◆ **Aim**
Copy out the lines of the records below without any changes, beginning with the line that contains "made [283, 1204]" and ending after the line that contains "reach [849, 589]".

Source data:
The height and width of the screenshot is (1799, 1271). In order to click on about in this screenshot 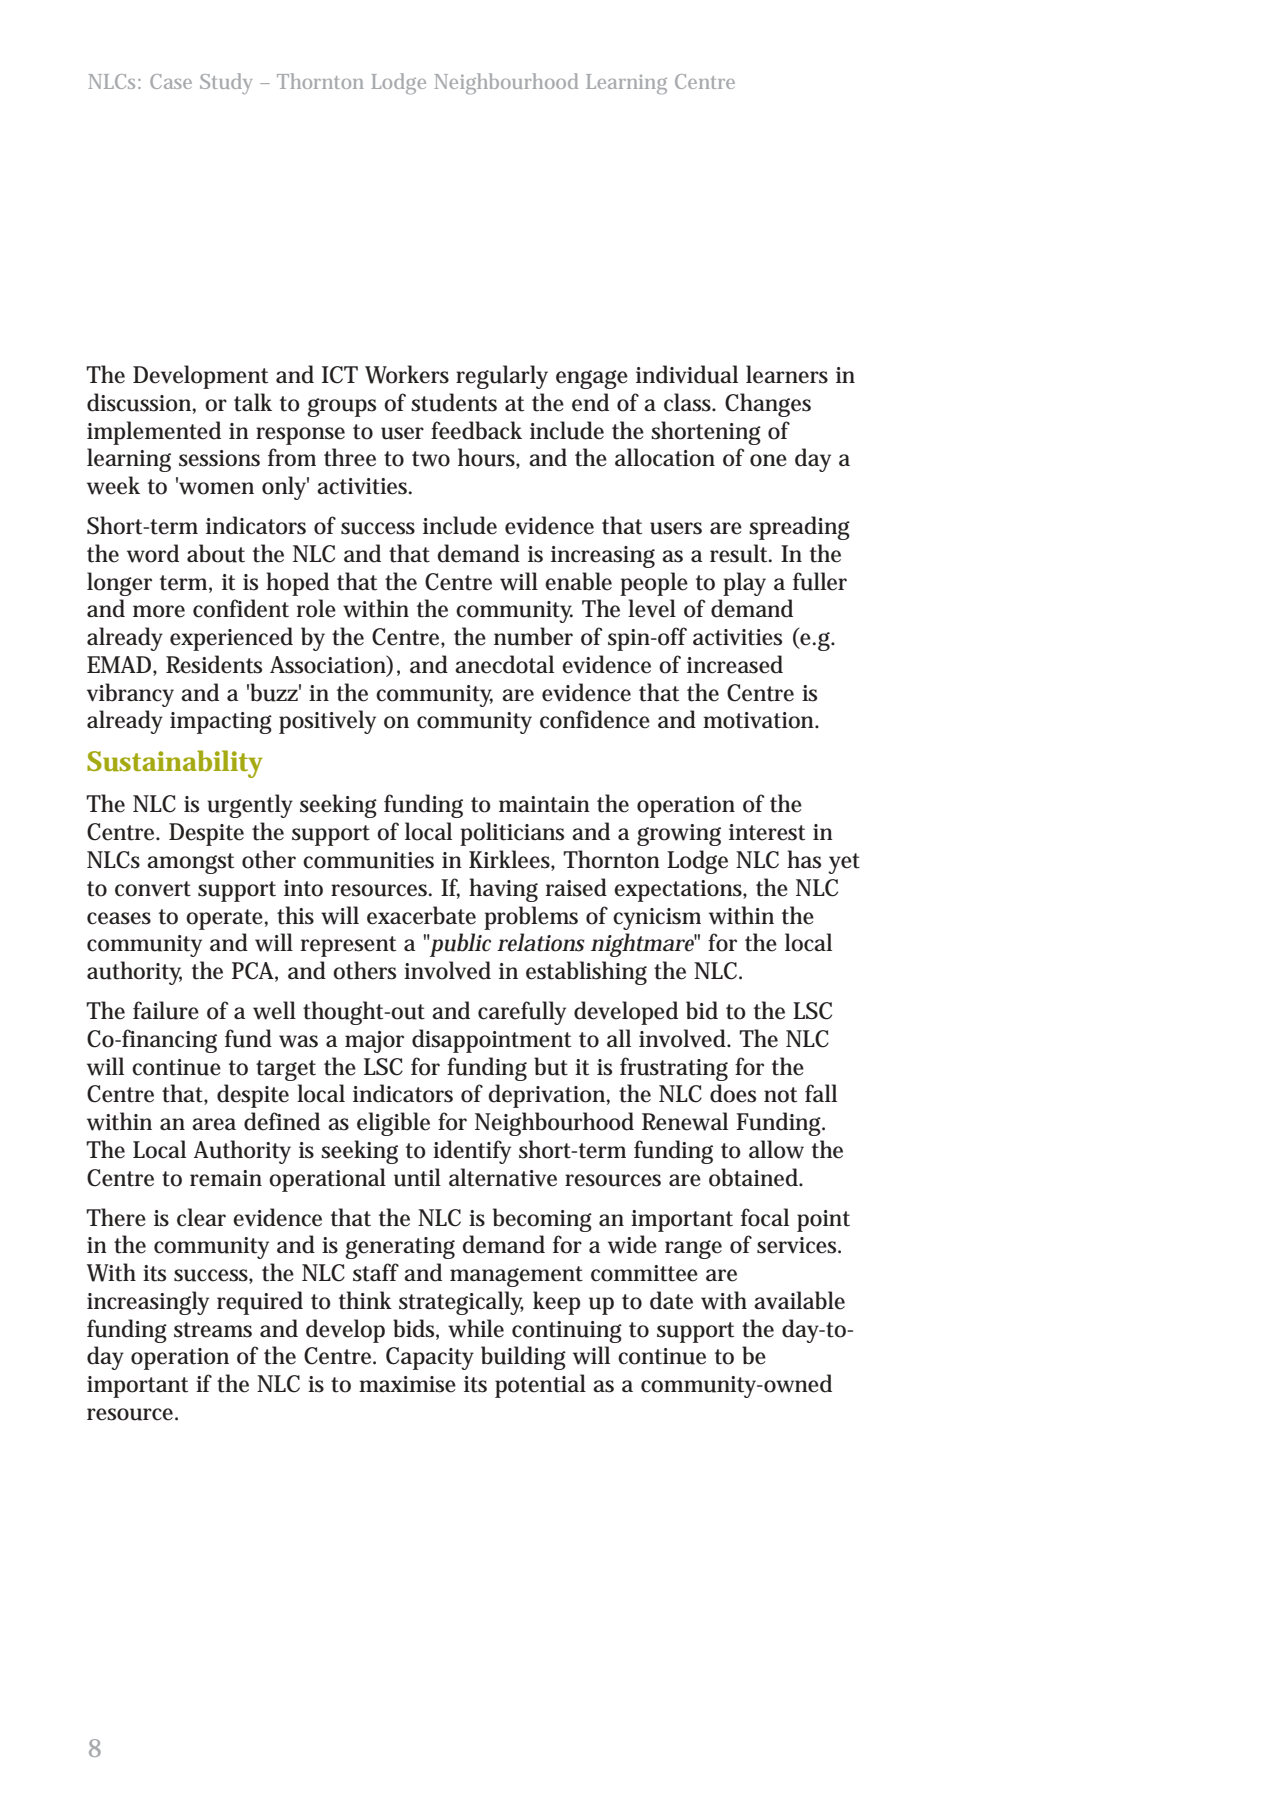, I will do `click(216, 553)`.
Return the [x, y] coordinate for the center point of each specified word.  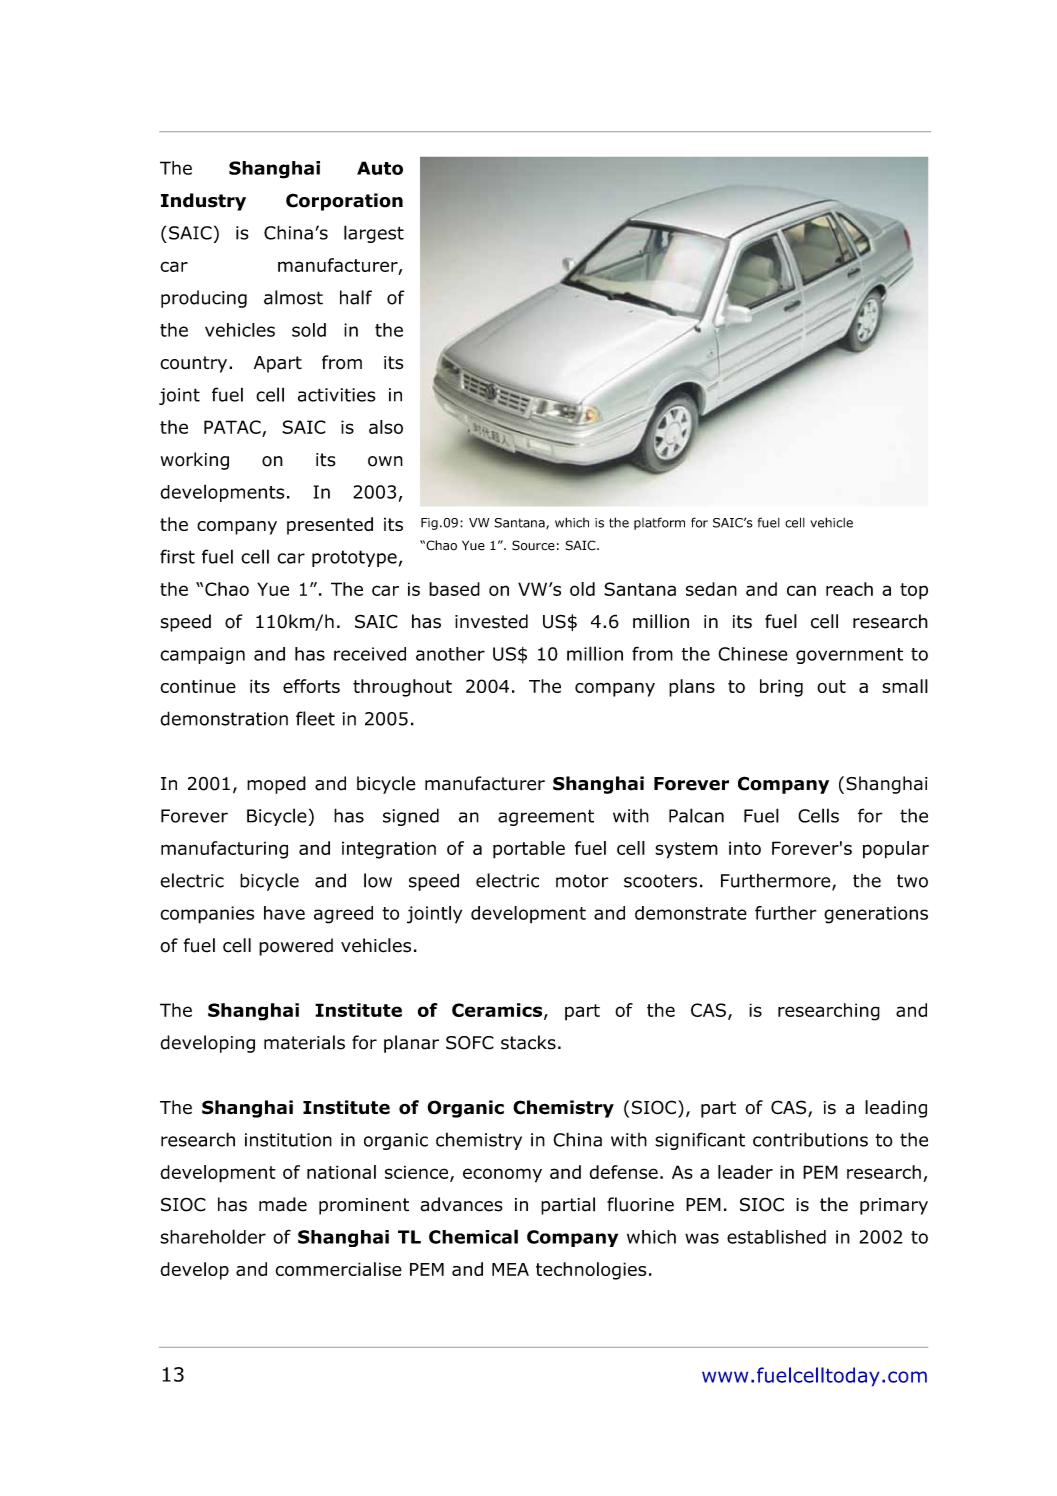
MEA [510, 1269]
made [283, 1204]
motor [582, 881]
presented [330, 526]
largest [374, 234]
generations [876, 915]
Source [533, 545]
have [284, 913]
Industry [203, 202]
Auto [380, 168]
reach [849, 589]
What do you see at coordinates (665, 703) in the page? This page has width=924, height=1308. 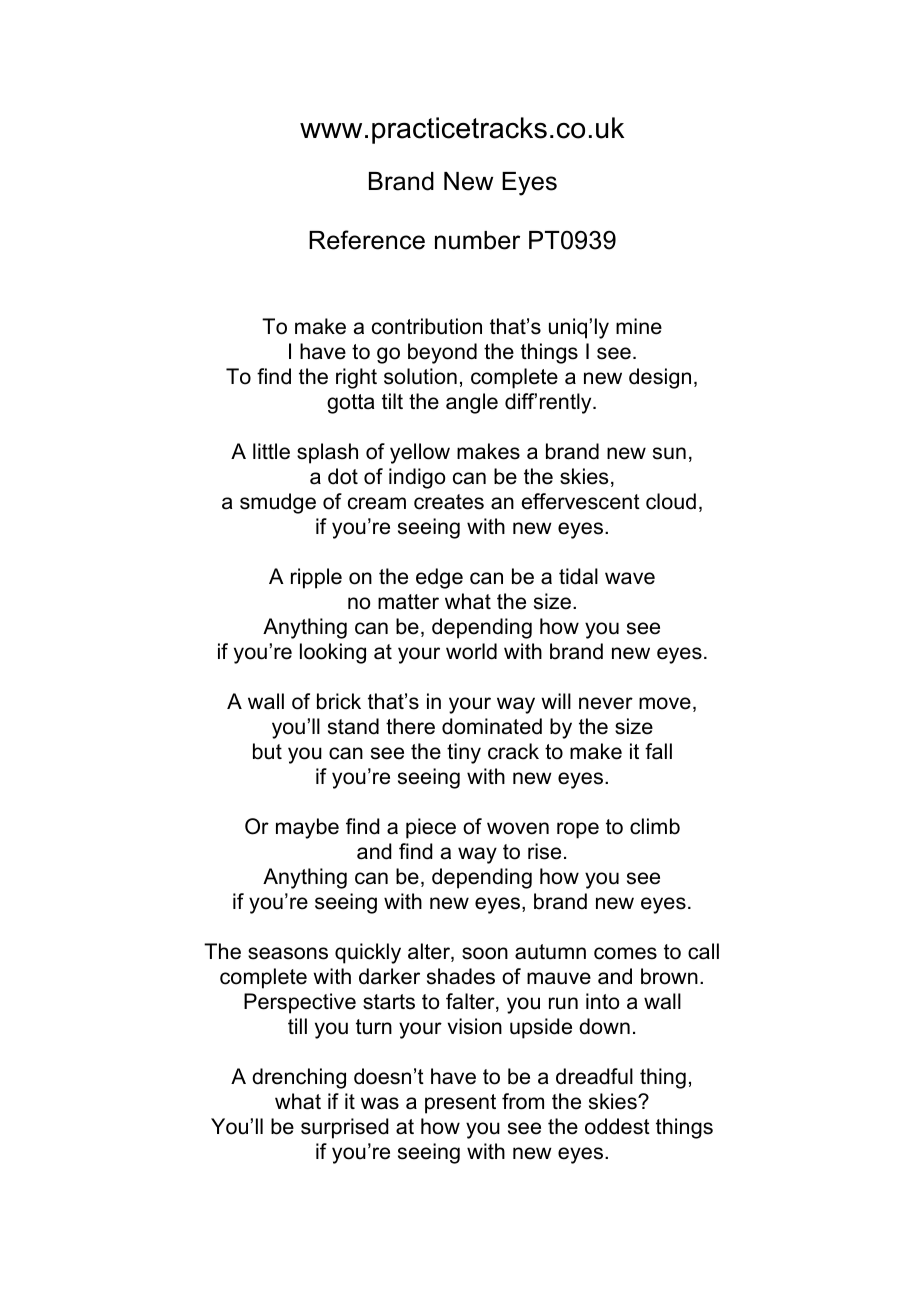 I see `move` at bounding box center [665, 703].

◆ **Response for this exercise**
made [283, 1204]
motor [582, 881]
presented [330, 526]
largest [374, 234]
generations [876, 915]
Source [533, 545]
have [284, 913]
Industry [203, 202]
Auto [380, 168]
reach [849, 589]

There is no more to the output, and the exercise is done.